Essay by NPR’s awesome Linda Holmes on the absence of women in films
I feel lucky to be rounding out my week by balancing the testosterone of "Man of Steel" with some estrogen from Frances, Ha.

And finally, a whole crapload of News about Musical Theater! -
NPH is bringing “Hedwig” to Broadway:
Everyone, including most importantly, creators John Cameron Mitchell and Stephen Trask, seems to be ecstatic about Neil Patrick Harris bringing the iconic role of Hedwig to Broadway finally in 2014.
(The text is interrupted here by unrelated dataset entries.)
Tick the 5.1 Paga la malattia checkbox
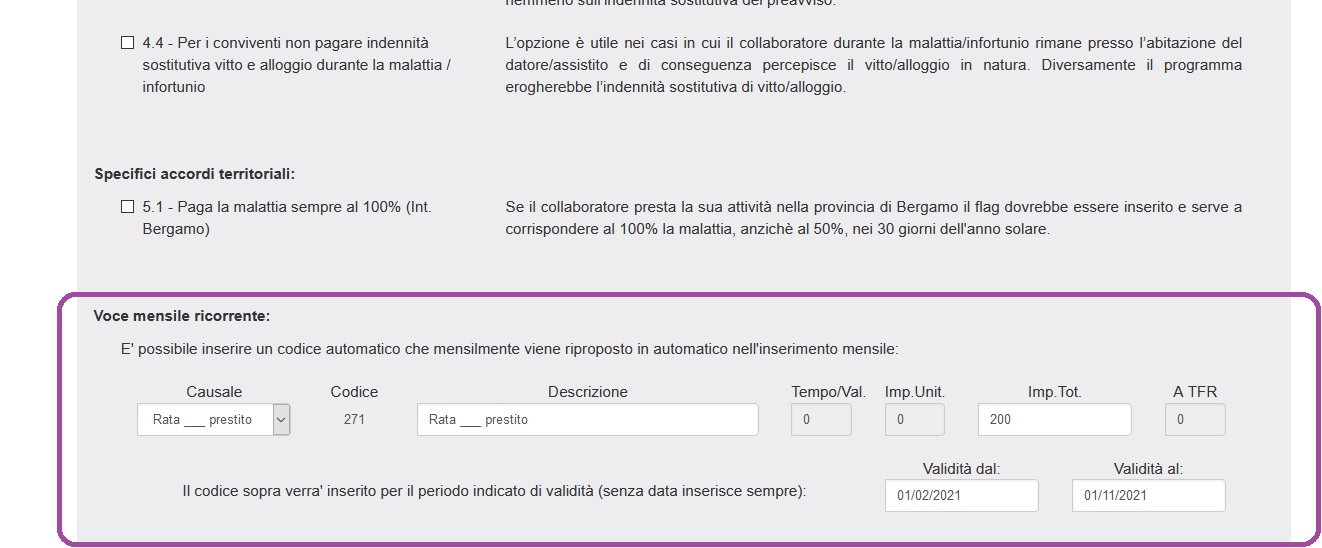The image size is (1322, 548). point(127,207)
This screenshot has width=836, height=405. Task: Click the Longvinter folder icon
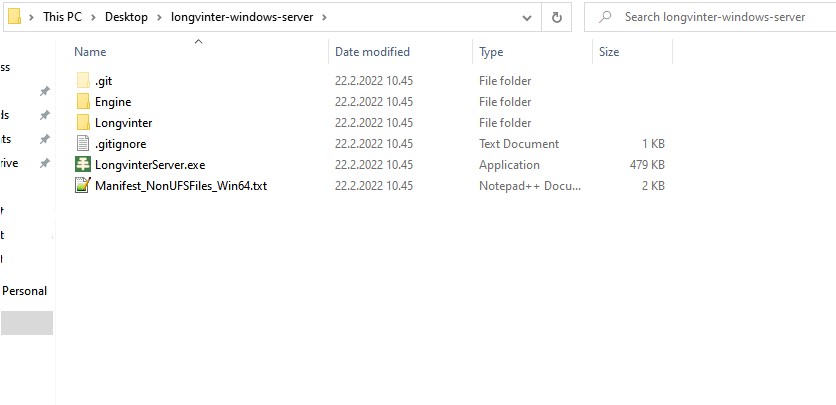(83, 123)
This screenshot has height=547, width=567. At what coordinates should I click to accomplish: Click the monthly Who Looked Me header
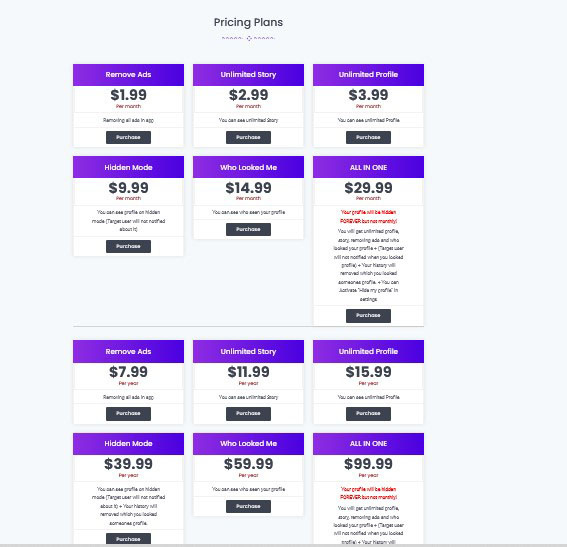click(x=248, y=167)
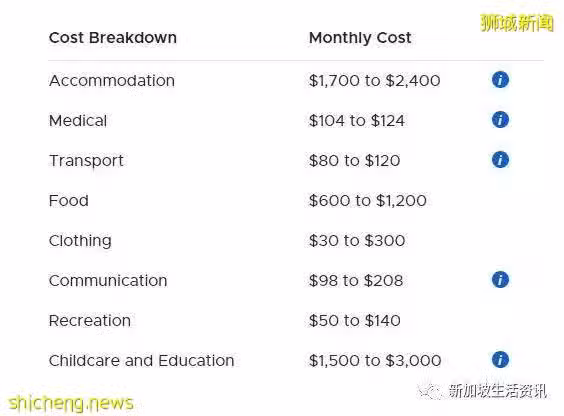Open the info icon for Medical cost
564x416 pixels.
(x=500, y=119)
I…I just…um…FOLKS, I don’t get it. I LOVE NPH! He’s basically perfect at everything but…HEDWIG? No. Obviously I’m keeping an open mind and I wish him and the rest of the cast all the best, but I just cannot see Harris doing Hedwig justice. No offense. Again, I flove him! Don’t tell NPH I said anything mean about him!
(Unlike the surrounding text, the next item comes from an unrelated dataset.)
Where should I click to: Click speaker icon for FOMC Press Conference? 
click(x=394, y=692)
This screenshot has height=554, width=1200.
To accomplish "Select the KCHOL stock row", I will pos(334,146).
Soul Doctor continues its course for a summer Broadway opening:
Along with “Matilda”, “Soul Doctor” is something that intrigues me enough to want to buy a plane ticket to NYC in August. August! I must be crazy.
Frozen cast keeps getting better:
You guys? I haven’t been THIS excited about an animated movie in years. Why can’t this be a live action show on Broadway?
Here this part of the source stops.